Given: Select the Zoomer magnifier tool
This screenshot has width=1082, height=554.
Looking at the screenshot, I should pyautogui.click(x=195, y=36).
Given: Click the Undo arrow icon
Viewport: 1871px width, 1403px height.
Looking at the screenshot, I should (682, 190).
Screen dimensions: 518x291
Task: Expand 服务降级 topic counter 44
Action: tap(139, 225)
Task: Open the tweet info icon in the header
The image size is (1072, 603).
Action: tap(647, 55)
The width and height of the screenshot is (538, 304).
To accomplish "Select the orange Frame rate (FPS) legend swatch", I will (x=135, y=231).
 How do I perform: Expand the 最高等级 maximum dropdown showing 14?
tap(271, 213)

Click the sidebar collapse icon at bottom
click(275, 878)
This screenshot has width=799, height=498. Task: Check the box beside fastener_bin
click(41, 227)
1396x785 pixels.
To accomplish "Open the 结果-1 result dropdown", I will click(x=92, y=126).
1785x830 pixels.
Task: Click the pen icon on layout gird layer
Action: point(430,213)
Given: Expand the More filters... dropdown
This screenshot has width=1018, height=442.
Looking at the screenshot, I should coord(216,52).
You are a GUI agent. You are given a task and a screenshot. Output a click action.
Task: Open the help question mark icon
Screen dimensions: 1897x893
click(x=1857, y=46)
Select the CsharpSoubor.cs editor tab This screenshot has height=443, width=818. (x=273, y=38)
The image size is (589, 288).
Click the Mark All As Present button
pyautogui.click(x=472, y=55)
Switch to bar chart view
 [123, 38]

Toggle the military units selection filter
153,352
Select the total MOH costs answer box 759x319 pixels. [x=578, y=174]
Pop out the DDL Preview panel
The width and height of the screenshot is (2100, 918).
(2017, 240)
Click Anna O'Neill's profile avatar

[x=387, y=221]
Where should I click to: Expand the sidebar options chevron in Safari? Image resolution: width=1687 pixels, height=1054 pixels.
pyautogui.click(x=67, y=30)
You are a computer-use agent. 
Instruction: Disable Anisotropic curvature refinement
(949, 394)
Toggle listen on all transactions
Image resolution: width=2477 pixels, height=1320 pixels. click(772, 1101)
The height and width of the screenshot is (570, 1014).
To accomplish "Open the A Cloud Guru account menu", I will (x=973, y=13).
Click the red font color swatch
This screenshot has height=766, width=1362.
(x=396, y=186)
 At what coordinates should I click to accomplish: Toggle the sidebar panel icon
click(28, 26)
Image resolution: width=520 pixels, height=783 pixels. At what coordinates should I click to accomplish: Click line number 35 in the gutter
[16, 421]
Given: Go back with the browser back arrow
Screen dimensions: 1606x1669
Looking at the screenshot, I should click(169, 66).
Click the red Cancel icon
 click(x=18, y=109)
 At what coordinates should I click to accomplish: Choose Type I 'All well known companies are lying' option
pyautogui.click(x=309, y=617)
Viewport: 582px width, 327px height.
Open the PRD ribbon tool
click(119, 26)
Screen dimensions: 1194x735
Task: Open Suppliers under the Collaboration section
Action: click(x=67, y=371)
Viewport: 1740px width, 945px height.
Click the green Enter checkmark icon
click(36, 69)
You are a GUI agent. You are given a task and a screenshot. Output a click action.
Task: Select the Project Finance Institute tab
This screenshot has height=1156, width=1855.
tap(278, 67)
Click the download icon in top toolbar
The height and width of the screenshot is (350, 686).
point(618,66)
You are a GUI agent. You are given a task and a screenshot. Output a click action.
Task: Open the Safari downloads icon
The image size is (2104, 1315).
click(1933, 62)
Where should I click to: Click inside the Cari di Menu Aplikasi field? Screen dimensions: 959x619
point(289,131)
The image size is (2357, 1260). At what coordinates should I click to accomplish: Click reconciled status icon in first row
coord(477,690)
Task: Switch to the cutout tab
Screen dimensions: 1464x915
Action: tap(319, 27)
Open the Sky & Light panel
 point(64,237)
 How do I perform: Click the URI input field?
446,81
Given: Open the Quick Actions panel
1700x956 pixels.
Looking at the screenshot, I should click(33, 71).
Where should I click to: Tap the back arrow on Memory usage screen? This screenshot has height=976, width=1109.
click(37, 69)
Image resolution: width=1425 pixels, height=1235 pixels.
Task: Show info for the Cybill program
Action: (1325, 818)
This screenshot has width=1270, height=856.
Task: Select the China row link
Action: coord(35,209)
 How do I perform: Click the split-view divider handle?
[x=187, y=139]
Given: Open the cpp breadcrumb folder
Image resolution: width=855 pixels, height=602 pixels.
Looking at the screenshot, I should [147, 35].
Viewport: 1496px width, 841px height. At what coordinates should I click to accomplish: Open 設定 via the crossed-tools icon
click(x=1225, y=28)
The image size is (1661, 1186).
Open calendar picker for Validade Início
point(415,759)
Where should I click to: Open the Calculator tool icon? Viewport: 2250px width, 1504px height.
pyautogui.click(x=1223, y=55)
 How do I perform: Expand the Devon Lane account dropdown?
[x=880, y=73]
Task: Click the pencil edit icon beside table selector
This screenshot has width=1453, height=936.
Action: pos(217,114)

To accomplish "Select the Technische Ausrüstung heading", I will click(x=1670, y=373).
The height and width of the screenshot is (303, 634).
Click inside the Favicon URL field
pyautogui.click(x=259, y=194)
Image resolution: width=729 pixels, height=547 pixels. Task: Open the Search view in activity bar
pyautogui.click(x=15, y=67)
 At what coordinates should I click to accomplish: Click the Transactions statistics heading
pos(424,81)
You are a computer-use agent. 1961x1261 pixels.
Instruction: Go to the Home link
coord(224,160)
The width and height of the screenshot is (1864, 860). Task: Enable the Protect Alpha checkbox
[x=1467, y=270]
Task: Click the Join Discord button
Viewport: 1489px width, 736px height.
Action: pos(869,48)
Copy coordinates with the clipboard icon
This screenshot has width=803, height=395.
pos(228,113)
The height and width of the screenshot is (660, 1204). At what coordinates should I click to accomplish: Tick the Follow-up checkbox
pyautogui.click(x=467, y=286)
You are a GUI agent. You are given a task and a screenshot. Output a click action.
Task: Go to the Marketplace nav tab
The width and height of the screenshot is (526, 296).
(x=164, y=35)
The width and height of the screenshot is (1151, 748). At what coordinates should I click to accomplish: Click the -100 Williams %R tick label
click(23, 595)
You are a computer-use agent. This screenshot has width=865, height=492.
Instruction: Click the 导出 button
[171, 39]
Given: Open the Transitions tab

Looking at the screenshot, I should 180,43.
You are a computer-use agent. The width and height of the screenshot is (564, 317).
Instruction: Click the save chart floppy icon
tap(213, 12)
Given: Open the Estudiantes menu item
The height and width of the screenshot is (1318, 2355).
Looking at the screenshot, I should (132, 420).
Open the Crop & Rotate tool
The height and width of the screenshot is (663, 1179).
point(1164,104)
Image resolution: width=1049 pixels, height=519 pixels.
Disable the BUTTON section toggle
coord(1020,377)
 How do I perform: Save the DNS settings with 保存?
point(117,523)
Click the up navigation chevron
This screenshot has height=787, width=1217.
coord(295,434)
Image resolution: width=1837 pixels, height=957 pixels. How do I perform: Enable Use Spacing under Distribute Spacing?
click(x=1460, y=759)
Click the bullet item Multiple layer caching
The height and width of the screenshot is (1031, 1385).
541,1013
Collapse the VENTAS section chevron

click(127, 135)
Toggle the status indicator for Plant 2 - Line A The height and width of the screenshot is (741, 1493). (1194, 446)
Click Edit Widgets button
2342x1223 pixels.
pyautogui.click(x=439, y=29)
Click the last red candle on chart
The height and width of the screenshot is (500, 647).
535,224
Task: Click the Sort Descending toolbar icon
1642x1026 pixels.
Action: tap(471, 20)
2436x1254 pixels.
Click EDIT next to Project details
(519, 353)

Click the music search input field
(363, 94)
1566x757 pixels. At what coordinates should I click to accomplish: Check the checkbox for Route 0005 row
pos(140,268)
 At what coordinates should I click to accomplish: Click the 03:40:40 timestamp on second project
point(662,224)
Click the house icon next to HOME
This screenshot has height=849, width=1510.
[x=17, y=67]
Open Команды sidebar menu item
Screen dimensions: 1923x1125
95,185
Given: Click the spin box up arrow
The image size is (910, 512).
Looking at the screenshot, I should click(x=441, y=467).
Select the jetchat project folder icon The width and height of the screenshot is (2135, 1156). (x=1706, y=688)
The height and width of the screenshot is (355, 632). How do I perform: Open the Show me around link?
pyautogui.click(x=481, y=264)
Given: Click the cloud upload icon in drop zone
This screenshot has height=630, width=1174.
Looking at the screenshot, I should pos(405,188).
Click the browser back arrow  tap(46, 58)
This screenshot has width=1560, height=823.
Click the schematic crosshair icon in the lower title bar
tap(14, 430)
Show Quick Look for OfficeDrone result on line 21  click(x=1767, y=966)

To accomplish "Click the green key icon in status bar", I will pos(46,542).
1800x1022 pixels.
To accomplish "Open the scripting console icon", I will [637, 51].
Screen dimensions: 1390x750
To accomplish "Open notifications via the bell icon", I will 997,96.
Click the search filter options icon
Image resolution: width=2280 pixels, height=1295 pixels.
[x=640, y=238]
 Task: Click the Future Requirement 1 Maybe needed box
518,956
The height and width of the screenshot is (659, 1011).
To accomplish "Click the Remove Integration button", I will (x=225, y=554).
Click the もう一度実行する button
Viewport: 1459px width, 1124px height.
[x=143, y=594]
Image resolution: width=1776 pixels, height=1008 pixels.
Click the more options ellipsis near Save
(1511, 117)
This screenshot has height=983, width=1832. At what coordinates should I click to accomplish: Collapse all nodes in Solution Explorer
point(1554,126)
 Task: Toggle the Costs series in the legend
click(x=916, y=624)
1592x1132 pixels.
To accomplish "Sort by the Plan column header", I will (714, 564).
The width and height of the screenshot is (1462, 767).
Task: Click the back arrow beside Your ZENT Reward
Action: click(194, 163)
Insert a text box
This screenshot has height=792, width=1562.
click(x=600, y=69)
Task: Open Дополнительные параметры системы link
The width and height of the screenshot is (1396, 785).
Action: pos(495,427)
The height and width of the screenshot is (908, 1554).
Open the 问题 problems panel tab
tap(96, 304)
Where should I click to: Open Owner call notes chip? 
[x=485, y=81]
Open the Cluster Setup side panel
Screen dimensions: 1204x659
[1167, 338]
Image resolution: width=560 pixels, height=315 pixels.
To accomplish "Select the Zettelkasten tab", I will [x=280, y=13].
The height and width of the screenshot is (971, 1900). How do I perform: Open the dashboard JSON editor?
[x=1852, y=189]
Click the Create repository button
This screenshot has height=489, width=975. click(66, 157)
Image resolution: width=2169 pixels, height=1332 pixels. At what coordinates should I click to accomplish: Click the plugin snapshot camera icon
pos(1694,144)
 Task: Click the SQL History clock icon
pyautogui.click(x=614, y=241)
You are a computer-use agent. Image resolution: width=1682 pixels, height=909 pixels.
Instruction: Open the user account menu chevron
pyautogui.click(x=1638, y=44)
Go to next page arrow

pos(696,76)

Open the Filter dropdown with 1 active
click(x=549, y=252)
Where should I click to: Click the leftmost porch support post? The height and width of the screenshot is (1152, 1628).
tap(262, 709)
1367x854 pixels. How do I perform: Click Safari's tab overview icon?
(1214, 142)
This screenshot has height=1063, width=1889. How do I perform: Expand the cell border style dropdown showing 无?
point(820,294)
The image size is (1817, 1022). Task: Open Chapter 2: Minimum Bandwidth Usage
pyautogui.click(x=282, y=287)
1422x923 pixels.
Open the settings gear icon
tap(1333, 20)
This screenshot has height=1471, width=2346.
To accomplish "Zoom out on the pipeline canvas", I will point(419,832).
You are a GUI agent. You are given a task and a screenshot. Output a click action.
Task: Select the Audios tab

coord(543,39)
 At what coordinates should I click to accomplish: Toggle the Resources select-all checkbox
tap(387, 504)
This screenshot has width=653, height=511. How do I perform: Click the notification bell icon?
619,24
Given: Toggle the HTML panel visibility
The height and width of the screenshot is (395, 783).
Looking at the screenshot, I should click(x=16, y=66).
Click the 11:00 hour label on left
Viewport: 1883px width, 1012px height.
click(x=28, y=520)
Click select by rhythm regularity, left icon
-.-.-
**ACTION ITEM**. "1396x785 pixels." marks the last line to print; print everything from the first line of the data through that line, unchanged, and nothing more.

**ANSWER FOR THE TASK**.
Given: Select the Zoomer magnifier tool
This screenshot has width=1082, height=554.
Looking at the screenshot, I should pyautogui.click(x=195, y=36).
Given: Click the Undo arrow icon
Viewport: 1871px width, 1403px height.
Looking at the screenshot, I should (682, 190).
Screen dimensions: 518x291
Task: Expand 服务降级 topic counter 44
Action: tap(139, 225)
Task: Open the tweet info icon in the header
The image size is (1072, 603).
Action: tap(647, 55)
The width and height of the screenshot is (538, 304).
To accomplish "Select the orange Frame rate (FPS) legend swatch", I will (x=135, y=231).
 How do I perform: Expand the 最高等级 maximum dropdown showing 14?
tap(271, 213)

Click the sidebar collapse icon at bottom
click(275, 878)
This screenshot has width=799, height=498. Task: Check the box beside fastener_bin
click(41, 227)
1396x785 pixels.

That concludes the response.